## To do
Exactly as they appear, set down all the lines of the material.

## The data

..........

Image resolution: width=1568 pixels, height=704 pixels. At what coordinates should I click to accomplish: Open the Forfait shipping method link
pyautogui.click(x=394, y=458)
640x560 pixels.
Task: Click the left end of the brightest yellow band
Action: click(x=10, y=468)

..........

## Solution below
Image resolution: width=1568 pixels, height=704 pixels. At what coordinates should I click to accomplish: Open the Forfait shipping method link
pyautogui.click(x=394, y=458)
640x560 pixels.
Task: Click the left end of the brightest yellow band
Action: click(x=10, y=468)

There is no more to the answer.